Probably there are some logic behind that choice that I'm missing. Probably the code above was meant to be run on a different hardware that didn't support IEEE 754? So, is there any reason to compute mean as a + (b - a) / 2 instead of (a + b) / 2? Or is it just a slight inaccuracy and the straightforward way should be used to compute mean?


Solution

  • For accuracy, (a + b) / 2 or a / 2 + b / 2 should be preferred, because division by 2 is lossless in floating point unless it "underflows". The / 2 just decrements the exponent, so, really, errors are only introduced in the addition.
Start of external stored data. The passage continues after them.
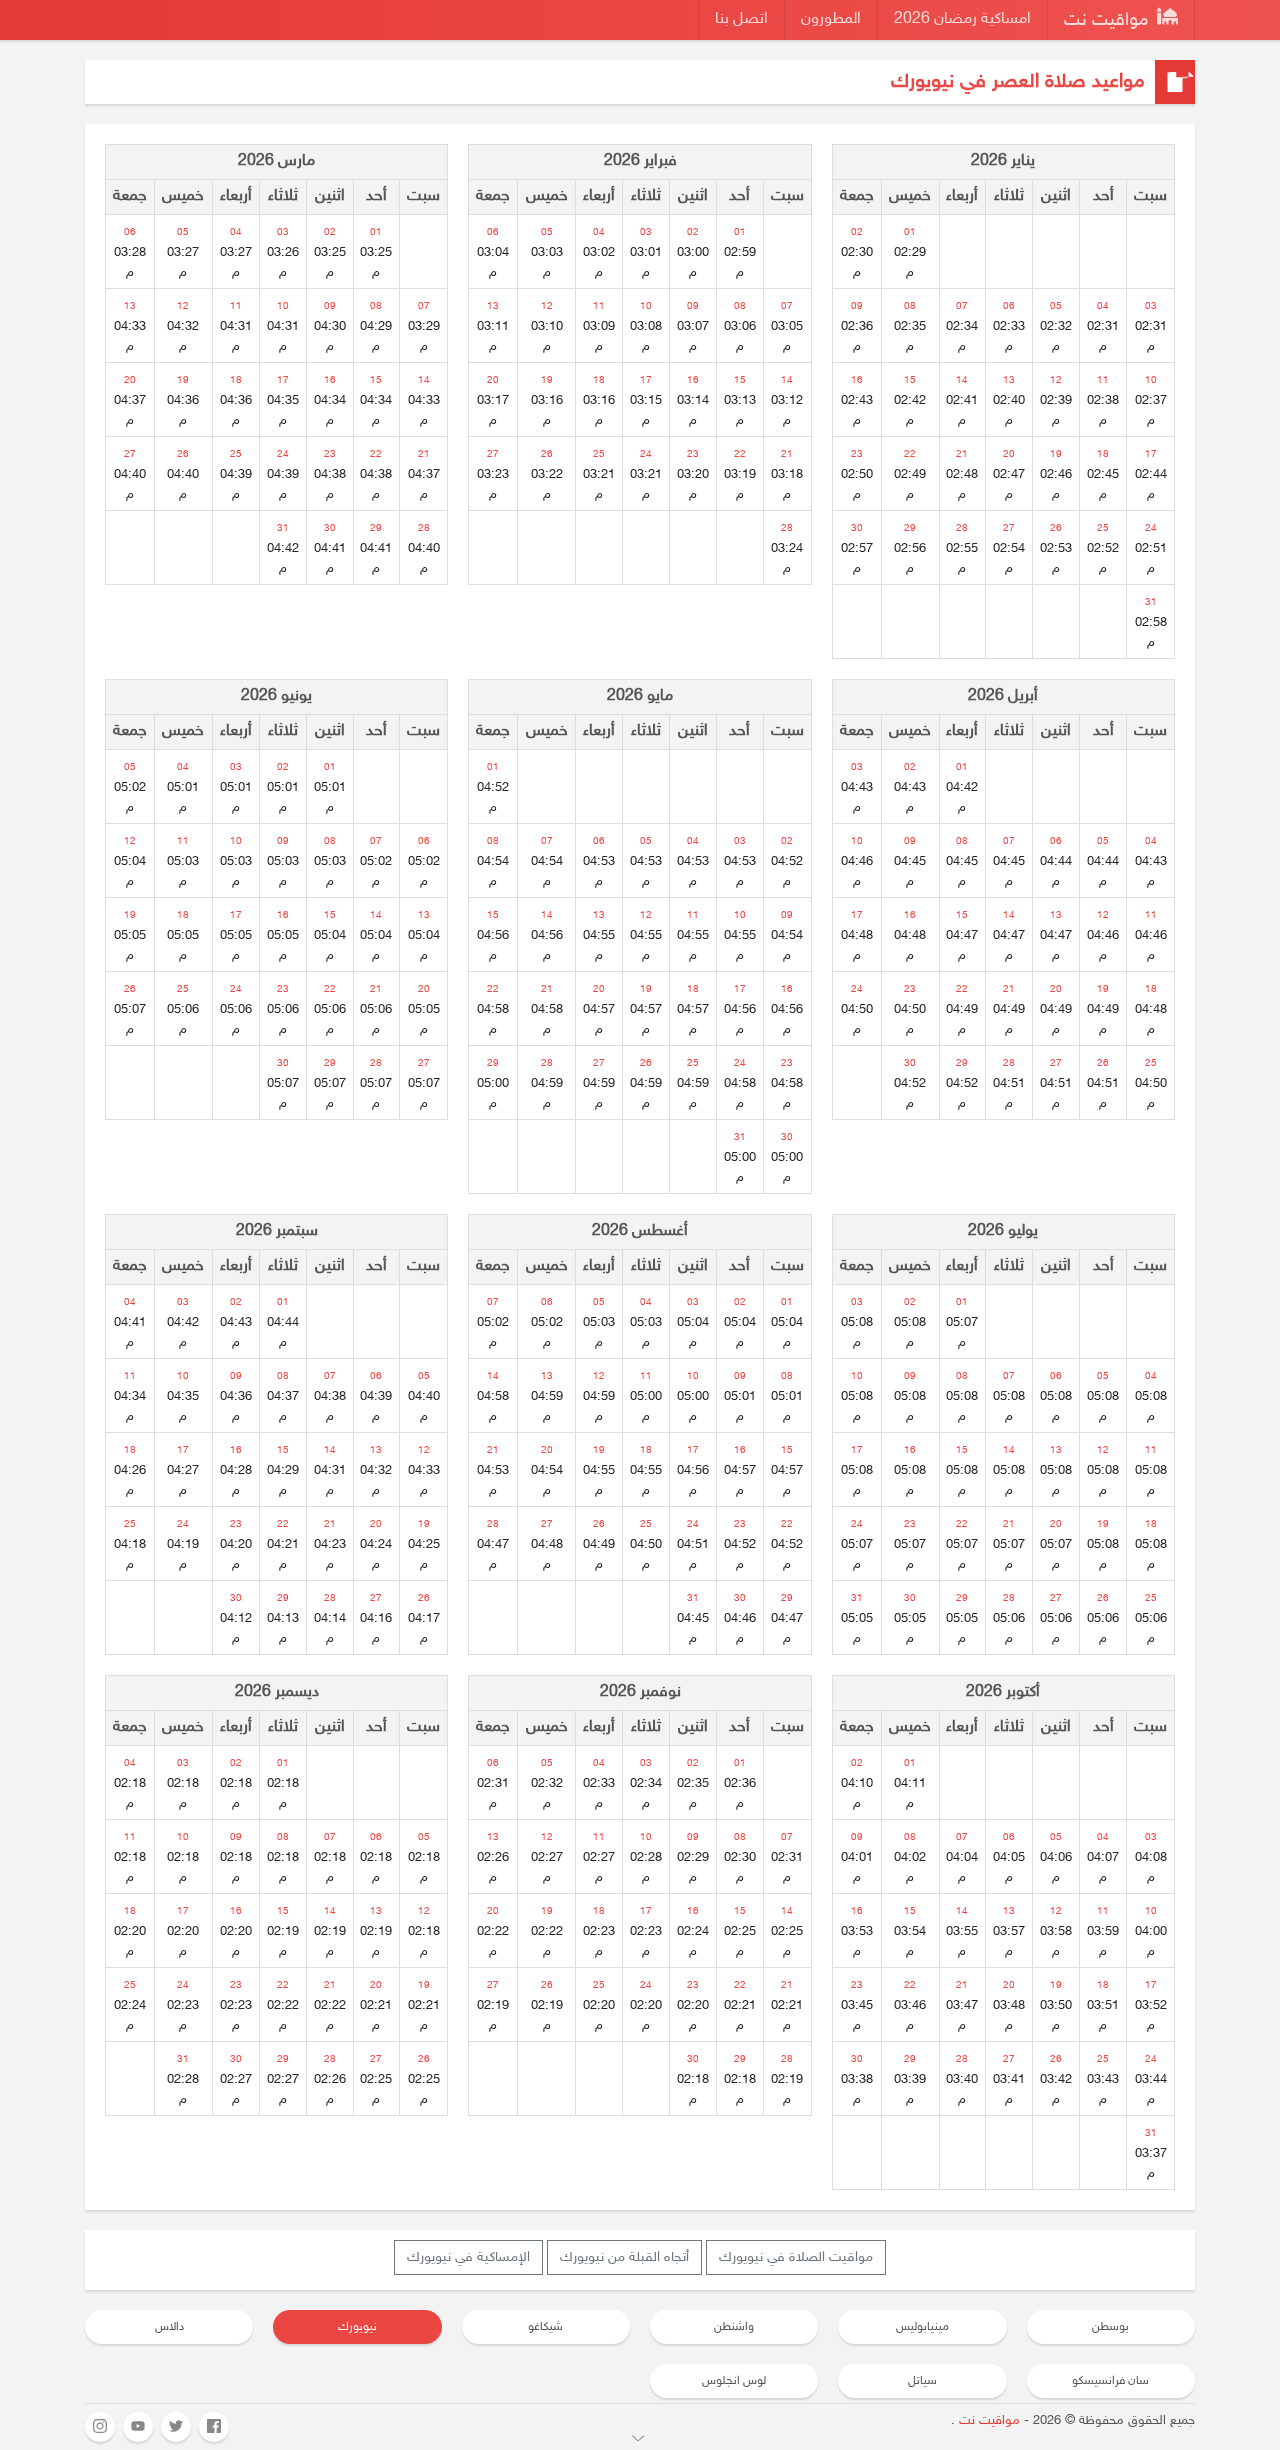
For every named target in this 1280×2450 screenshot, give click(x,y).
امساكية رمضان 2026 (962, 19)
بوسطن (1110, 2327)
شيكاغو (545, 2327)
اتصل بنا (741, 19)
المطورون (831, 19)
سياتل (922, 2381)
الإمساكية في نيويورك (468, 2257)
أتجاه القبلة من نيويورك (624, 2257)
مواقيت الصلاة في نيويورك (796, 2257)
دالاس (169, 2327)
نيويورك (357, 2327)
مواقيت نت (1108, 21)
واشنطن (734, 2327)
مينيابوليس (922, 2327)
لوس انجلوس (734, 2381)
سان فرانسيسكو (1110, 2381)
    You can * 0.5 instead of / 2.0 if you like -- it makes no difference.

    The form a + (b - a) / 2, however guarantees that:

    • If both a and b are nonnegative finite values, then so is the result. The (a + b)/2 form does not provide this guarantee; and
    • If both a and b are nonnegative finite values, and b >= a, then the result is always >= a and <= b. Neither of the other two forms provides that guarantee. This can be important, for example, if you're doing a binary search.